The American Jewish community's focus has shifted from concern about Israel to what it sees as growing anti-Semitism worldwide since the September 11 attacks, a mood swing that carries implications for the upcoming presidential election, several Jewish leaders say.
The Jewish leaders say President Bush's gains among heavily Democratic Jewish voters for his support of Israel and the Iraq war could be offset by policy initiatives influenced by evangelical Christians, who many Jews think are anti-Semitic despite their support of Israel.

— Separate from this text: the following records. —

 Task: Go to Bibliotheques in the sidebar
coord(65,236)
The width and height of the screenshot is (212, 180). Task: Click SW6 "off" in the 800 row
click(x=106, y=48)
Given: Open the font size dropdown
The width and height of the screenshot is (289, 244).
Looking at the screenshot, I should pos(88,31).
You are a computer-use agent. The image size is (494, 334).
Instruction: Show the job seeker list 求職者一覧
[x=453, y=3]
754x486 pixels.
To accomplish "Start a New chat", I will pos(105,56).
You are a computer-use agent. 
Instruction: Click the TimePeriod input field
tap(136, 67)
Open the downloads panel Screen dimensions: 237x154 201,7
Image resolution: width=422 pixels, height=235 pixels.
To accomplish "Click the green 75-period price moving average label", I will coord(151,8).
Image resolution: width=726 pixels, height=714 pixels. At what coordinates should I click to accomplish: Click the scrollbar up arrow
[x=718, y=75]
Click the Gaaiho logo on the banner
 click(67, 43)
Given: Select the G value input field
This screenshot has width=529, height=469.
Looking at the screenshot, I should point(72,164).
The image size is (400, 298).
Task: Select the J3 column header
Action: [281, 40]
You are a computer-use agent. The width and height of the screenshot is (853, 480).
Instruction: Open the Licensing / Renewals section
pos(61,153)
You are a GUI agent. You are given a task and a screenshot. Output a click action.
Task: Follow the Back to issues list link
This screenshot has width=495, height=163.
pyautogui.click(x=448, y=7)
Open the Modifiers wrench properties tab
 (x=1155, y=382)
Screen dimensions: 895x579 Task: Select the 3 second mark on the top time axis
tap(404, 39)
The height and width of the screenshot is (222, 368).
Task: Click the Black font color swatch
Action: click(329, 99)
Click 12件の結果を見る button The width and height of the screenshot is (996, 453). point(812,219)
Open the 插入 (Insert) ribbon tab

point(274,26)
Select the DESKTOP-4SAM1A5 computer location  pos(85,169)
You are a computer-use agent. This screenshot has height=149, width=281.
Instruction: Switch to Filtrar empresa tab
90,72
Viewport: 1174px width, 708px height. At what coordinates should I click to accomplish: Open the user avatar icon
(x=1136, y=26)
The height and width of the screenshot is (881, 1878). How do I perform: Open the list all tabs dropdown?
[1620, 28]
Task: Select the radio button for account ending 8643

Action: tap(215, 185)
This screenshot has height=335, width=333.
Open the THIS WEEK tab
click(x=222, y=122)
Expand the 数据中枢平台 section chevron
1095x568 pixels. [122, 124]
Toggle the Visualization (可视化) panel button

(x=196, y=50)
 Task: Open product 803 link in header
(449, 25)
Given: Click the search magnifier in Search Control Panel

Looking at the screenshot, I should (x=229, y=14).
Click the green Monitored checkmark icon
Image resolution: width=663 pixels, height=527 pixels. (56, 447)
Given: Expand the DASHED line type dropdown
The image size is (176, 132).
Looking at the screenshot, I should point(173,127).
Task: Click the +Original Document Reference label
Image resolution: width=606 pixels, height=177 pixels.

"Jews are generally turned off by the views that his administration has taken on a host of issues -- including stem cell research, the faith-based initiative, a constitutional amendment banning gay marriage, abortion rights -- that are very popular with the president's evangelical base," said Ira Forman, executive director of the National Jewish Democratic Council, which raises money and support for Democratic candidates.
Christian conservatives have been especially supportive of Israel, but many Jewish Americans think the majority of Israel's supporters on the religious right are anti-Semitic, said David Twersky, international affairs director of the American Jewish Congress.
A January poll sponsored by the American Jewish Committee shows that 20 percent of Jewish Americans think most Christian conservatives are anti-Semitic and another 21 percent say many are. Even though those numbers have dipped, nearly 50 percent predict bias against Jews will grow in America.
The Jewish leaders suspect anti-Semitism, which several polls say is on the rise in Europe, has been fueled by the deteriorating Israeli-Arab situation and hostility in many quarters toward the war in Iraq, and is increasing insecurity and fear among Jewish Americans.
Mr. Forman thinks Mr. Bush has made marginal gains "over his abysmal 2000 showing among Jews, because of his policies toward the Israeli-Palestinian conflict."
"But given the effort the White House has made to court the Jewish vote, I have to imagine that [White House strategist] Karl Rove has got to be upset about the small size of those gains," Mr. Forman said.
Mr. Twersky said Mr. Bush has been "everything we could have wanted on Israel and anti-Semitism," but noted that the AJC poll showed Mr. Bush with 31 percent of the Jewish vote this year, an 11 percentage-point gain since 2000.
Still, even a relatively small boost in Jewish support could make the difference in a tight election.
"The Jewish vote will be very much in play in key states like Florida, Ohio, Illinois, New Jersey, and can help tip the scales," said David A. Harris, executive director of the American Jewish Committee.
"Jews vote rain or shine. Even though they are just over 2 percent of the general population, they are between 3 percent or 4 percent of the total vote -- and much more in states like Florida."
The leaders say Jewish support for Mr. Bush is limited because Jewish Americans are basically pro-choice, pro-gun-control, liberal Democrats who frown on religion in public places and even on going to war with an enemy of Israel.
"In recent months, the fallout over weapons of mass destruction, budget deficits, and even gay marriage and the controversy over 'The Passion of [the] Christ' movie have further weakened the president's position within the Jewish community," Mr. Forman said.
Christian evangelicals, strongly linked in the minds of many Jews with Mr. Bush, a born-again Christian, have shown exceptional affinity for the "Passion" and its producer, Mel Gibson, often becoming volunteer salesmen for the film.
The movie's depiction of Christ's crucifixion has added to Jewish fears of anti-Semitism and the link between evangelicals and Mr. Bush, Jewish spokesmen say.
Jim Hutchens, president of Christians for Israel, a Washington-based organization with a mailing list of 25,000, says it is "a red herring" to suggest evangelicals are anti-Semitic.
"Evangelical Christians who take seriously the promises of God are pro-Israel," Mr. Hutchens said. "Only those who hold a replacement theology -- which denies the original recipients the benefits of God's promises in regards to Israel's modern boundaries -- would suggest the Israel of today is not a fulfillment of God's promises.
"Evangelical Christians are the best friends Israel has, and those in the know among Orthodox Jews and in the Israeli government know that."